Tags: Performance Qualification, Equipment Validation, Ophthalmics, RABS, Isolator, Aseptic Barrier
Objective
The objective of this Performance Qualification (PQ) protocol is to verify that the RABS/Isolator system operates within the defined parameters to ensure the integrity and sterility of the ophthalmic products produced.
Scope
This protocol applies to the RABS/Isolator system utilized in the production area for filling sterile eye drops and eye ointments. It covers all aspects of the equipment validation process.
Responsibilities
The Quality Assurance (QA) team is responsible for the approval and oversight of the PQ protocol. The Validation team will execute the protocol and document results. Production personnel will assist in the execution of tests as required.
Prerequisites
- Completed Installation Qualification (IQ) and Operational Qualification (OQ).

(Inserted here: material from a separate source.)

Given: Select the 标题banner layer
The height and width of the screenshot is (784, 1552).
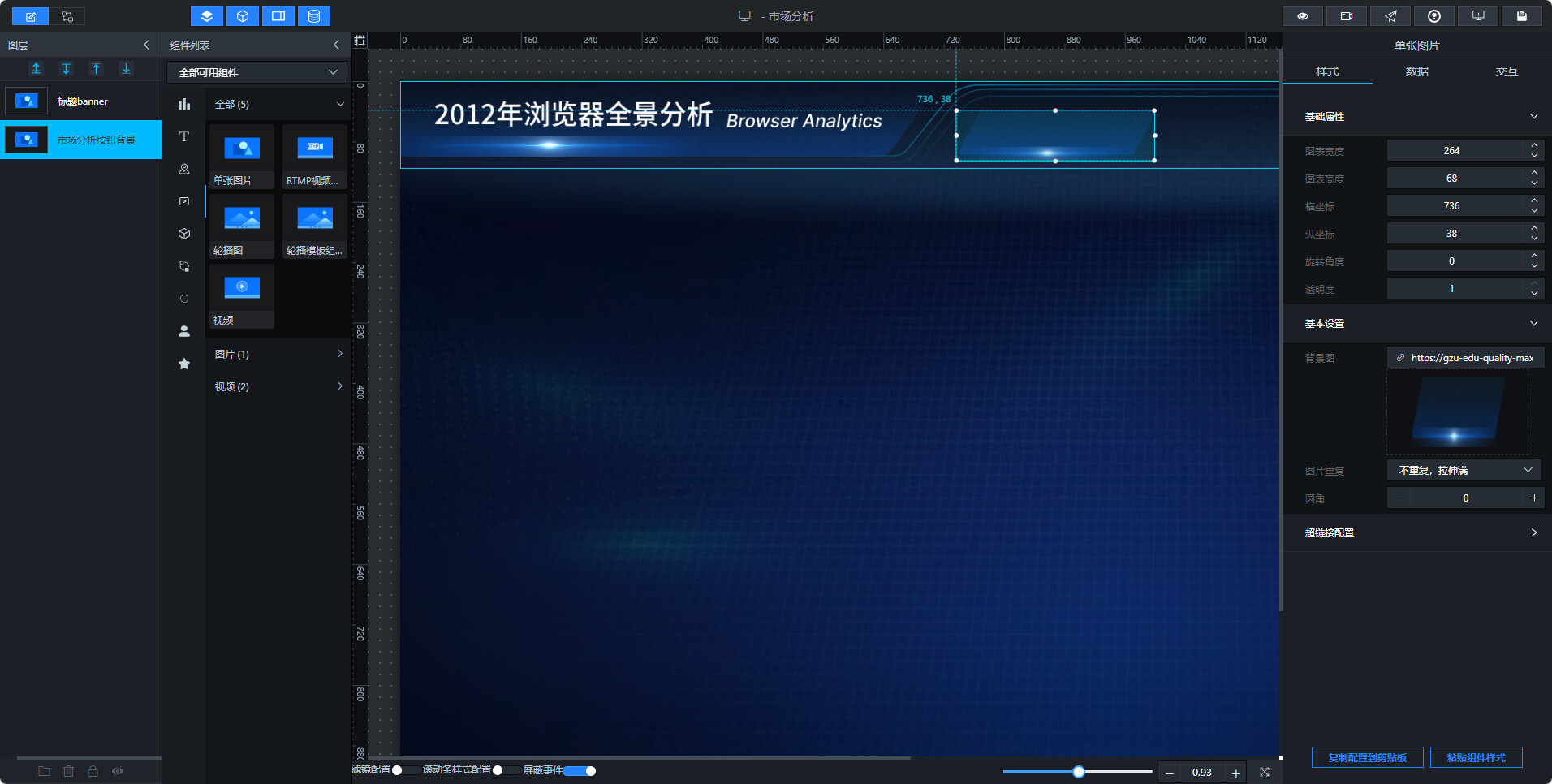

- Availability of all necessary equipment and materials for testing.
- Training of personnel involved in the PQ execution.
Equipment Description
The RABS/Isolator system serves as an aseptic barrier for the filling of sterile ophthalmic products. It includes glove ports for operator access and is equipped with a VHP (Vaporized Hydrogen Peroxide) decontamination cycle.
Test Plan
| Test ID | Procedure | Acceptance Criteria | Evidence |
|---|---|---|---|
| TP-001 | Leak Integrity Test | No leaks detected | Test report |
| TP-002 | Glove Integrity Test | Gloves pass integrity test | Test report |
| TP-003 | VHP Cycle Log Review | All cycles within specified parameters | Log report |
Detailed Test Cases
Test Case ID: TP-001
Procedure: Perform a leak test on the RABS/Isolator system to ensure no air leaks are present.
Acceptance Criteria: No leaks detected.
Evidence: Documented test report with results.
Test Case ID: TP-002
Procedure: Conduct a glove integrity test using a suitable method (e.g., pressure decay).
Acceptance Criteria: Gloves must pass the integrity test without any breaches.
Evidence: Documented test report with results.
Test Case ID: TP-003
Procedure: Review VHP cycle logs to confirm all cycles were executed according to predefined parameters.
Acceptance Criteria: All cycles must be within specified parameters.
Evidence: Log reports reviewed and signed off by QA.
Deviations
Any deviations from the acceptance criteria must be documented, investigated, and resolved prior to final approval of the PQ results.
Approvals
This protocol must be reviewed and approved by the QA team before execution. Final results must also be approved by the QA manager.